King's focus is on the most common serious crime, theft, or "property appropriation," as it was prosecuted in the courts in Essex (though material from other parts of the country, particularly the Home Circuit Assizes, is also included). Essex experienced many of the dramatic social changes of the period, notably urbanization on its southwest border with London and an increase in social differentiation in its increasingly prosperous agricultural areas. The period 1740 to 1820, which King calls "the golden age of discretionary justice in England," witnessed both growing concern about crime and evolutionary changes in judicial procedures, before many aspects of discretion were curtailed by criminal law and police reform. King's concern is to examine how decisions were made, at every stage of the judicial process from the moment a crime was committed to the administration of formal penal sanctions, by looking at the legal, social, and cultural constraints which shaped the behaviour of all the participants. His approach is essentially social scientific, though there is some attention to "discursive frameworks."
The central argument, that the entire judicial system was permeated by discretion, is not by itself surprising, though this point has never before been so extensively documented. Through detailed analysis of the pre-trial conduct of victims, parish officers, and magistrates, King shows how many offences went unprosecuted, and how many more prosecutions were dropped before a trial could take place, in spite of the legal prohibition on arriving at informal settlements in cases of felony. In doing so, King provides a convincing answer to the third of those questions posed during the "crime wave." Any argument that the number of thefts indicted can be correlated with levels of economic deprivation and therefore the number of crimes actually committed will have to come to terms with King's argument that if only one in every ten crimes committed was actually prosecuted (and he convincingly suggests that the proportion may well have been considerably lower), "this would have meant that indictment levels were ten times as sensitive to changes in the proportion of victims who chose to prosecute than they were to changes in the absolute level of offences being committed" (p. 12). He then goes on to provide considerable evidence of likely changes in the propensity to prosecute induced by "moral panics" caused by fears raised by dearth and the demobilization of soldiers at the conclusions of wars. Most dramatically, he shows that, induced by alarmist newspaper reporting in 1782-83 of an expected crime wave following the impending peace, victims began initiating formal prosecutions in greater numbers before the troops came home. In fact, careful statistical analysis shows that only in "a handful of years of extreme dearth or massive demobilization" (p. 166) can any correlation be shown between the number of thefts prosecuted and levels of economic hardship. Conversely, the argument that wartime prosecutions were lower because fewer crimes were committed owing to improved employment prospects is undermined by evidence of "substantial" pre-trial enlistment of suspected thieves into the armed forces and of the use of military courts for offences committed by soldiers. The prospect of using indictment levels to infer levels of actual criminality, which has long been doubtful, has become even more remote.
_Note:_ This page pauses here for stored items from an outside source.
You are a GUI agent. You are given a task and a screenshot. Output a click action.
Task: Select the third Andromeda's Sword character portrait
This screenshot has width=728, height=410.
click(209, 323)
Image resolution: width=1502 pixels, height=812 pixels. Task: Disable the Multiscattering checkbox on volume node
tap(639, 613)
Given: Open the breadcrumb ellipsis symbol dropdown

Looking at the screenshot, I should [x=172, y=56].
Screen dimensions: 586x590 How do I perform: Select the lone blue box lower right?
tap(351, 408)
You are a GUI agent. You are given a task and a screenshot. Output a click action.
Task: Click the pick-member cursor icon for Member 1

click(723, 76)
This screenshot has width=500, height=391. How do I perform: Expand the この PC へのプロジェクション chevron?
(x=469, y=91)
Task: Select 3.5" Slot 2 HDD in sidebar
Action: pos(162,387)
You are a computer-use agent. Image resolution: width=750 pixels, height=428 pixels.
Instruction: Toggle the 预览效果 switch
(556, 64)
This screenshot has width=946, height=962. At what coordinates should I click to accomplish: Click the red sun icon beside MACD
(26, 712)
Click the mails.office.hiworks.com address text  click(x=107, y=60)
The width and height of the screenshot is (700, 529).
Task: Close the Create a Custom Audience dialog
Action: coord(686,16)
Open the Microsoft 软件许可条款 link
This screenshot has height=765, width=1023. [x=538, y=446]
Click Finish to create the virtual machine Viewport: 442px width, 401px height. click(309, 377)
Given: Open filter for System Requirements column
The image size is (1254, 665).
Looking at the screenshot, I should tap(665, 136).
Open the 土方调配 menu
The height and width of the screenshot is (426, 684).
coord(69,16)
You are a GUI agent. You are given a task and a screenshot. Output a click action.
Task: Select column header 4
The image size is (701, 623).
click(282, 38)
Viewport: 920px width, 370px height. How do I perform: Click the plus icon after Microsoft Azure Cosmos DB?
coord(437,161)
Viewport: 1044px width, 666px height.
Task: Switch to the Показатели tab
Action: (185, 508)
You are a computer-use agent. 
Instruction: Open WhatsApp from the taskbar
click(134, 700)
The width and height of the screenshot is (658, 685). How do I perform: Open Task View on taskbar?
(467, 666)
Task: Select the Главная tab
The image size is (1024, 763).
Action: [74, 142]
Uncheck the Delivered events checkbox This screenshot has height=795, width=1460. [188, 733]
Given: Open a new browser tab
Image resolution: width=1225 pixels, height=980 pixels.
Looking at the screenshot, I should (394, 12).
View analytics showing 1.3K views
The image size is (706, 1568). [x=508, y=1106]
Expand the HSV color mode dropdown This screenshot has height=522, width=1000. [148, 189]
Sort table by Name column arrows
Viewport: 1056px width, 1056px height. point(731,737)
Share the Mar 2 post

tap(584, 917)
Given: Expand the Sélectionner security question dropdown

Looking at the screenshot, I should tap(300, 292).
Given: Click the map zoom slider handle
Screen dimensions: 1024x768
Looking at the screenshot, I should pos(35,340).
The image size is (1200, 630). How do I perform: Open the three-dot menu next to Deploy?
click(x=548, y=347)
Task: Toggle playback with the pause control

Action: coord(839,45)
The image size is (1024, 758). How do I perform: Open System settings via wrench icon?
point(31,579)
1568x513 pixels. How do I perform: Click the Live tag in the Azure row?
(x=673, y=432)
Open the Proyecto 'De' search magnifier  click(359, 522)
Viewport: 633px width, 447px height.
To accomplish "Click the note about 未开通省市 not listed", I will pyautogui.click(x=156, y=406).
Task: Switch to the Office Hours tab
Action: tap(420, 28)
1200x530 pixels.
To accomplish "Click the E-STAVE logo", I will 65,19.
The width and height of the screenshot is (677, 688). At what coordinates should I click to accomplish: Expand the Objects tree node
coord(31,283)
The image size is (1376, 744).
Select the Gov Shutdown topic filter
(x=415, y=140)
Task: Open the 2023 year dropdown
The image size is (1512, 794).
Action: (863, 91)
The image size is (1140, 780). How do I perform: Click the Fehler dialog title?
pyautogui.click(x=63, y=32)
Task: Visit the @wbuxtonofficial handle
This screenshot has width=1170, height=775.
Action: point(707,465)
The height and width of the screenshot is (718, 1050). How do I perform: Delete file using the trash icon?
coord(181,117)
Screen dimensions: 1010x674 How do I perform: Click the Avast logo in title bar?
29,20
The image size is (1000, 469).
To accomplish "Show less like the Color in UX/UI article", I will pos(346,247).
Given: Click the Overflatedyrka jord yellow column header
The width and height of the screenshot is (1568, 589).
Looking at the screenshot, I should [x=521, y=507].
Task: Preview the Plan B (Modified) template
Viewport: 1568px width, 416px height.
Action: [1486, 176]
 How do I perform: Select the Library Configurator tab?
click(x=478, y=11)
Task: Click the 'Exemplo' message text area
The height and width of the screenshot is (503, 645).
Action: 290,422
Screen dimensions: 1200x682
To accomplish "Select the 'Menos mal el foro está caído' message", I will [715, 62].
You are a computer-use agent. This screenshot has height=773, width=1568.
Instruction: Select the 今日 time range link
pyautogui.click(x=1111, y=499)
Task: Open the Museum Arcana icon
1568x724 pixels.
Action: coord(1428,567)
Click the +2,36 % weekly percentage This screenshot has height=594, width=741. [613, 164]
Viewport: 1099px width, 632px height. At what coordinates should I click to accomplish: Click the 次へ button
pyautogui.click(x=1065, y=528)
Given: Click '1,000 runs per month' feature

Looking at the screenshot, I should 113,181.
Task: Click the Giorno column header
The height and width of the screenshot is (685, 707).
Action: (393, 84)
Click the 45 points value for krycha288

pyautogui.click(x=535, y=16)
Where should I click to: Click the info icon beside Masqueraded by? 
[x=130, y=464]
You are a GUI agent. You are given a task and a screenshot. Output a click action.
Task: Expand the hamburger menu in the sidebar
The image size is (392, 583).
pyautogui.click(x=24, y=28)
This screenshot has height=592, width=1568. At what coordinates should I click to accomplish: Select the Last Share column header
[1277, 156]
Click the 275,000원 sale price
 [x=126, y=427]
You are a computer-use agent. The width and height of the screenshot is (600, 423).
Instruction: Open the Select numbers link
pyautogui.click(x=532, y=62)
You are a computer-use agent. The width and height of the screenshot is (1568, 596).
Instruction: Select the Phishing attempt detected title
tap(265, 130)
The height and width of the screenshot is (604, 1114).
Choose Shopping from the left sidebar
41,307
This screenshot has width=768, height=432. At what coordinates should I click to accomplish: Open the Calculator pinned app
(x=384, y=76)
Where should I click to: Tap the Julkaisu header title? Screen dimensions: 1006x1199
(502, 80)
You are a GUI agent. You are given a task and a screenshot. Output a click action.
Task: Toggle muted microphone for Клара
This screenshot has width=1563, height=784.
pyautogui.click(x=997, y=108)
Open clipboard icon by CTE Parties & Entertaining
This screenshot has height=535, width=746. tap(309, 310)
Given that there were so many opportunities for discretion in the operation of the judicial system, not only in the pre-trial phase but also in the conduct of trials and in sentencing and pardoning procedures, the question of whether this allowed the judicial system to be used as a method of class rule becomes increasingly important, and here King's response is more complicated. On the one hand, in a hierarchical society marked by extreme inequalities, it is hardly surprising that the poor faced considerable obstacles both in initiating prosecutions, and in achieving justice if they were accused. The costs involved in detecting offenders, initiating prosecutions and defending against them, as well as social preconceptions about the nature of criminality, worked against the unpropertied. On the other hand, the fact that judicial decisions were shaped by the idea that it was young, mobile men who constituted the greatest criminal threat meant that "those most likely to be prosecuted were not necessarily those who were experiencing the most acute poverty or distress" (p. 217). Moreover, King provides compelling evidence that the judicial system placed "a tremendous breadth of discretionary power in the hands of non-elite groups" (p. 357), including the laboring poor, who, helped by the low cost of summary justice and considerable provision for reimbursing expenses, initiated a surprising number of prosecutions. If the interests of any class were particularly furthered by the judicial system, it was those recent favorites of eighteenth-century historians, the middle class. It was farmers, artisans, and tradesmen who exercised the most discretionary power in their roles as potential prosecutors, parish officers, character witnesses, jurors, and petitioners who sought to influence pardoning decisions. Although, on the few occasions when they pulled their weight, the aristocracy usually got their way, the gentry were no more likely to succeed than their middling inferiors. But, King argues, the fact that almost everyone could use the courts for their own instrumental purposes does not mean that there was widespread belief in the legitimacy of the law, nor that the judicial system can be seen as a key force which reinforced the cultural hegemony of the elite. As a brief but insightful analysis of the impact of courtroom rituals and public punishments on their audiences suggests, the way the law was conducted did not necessarily increase popular respect for it.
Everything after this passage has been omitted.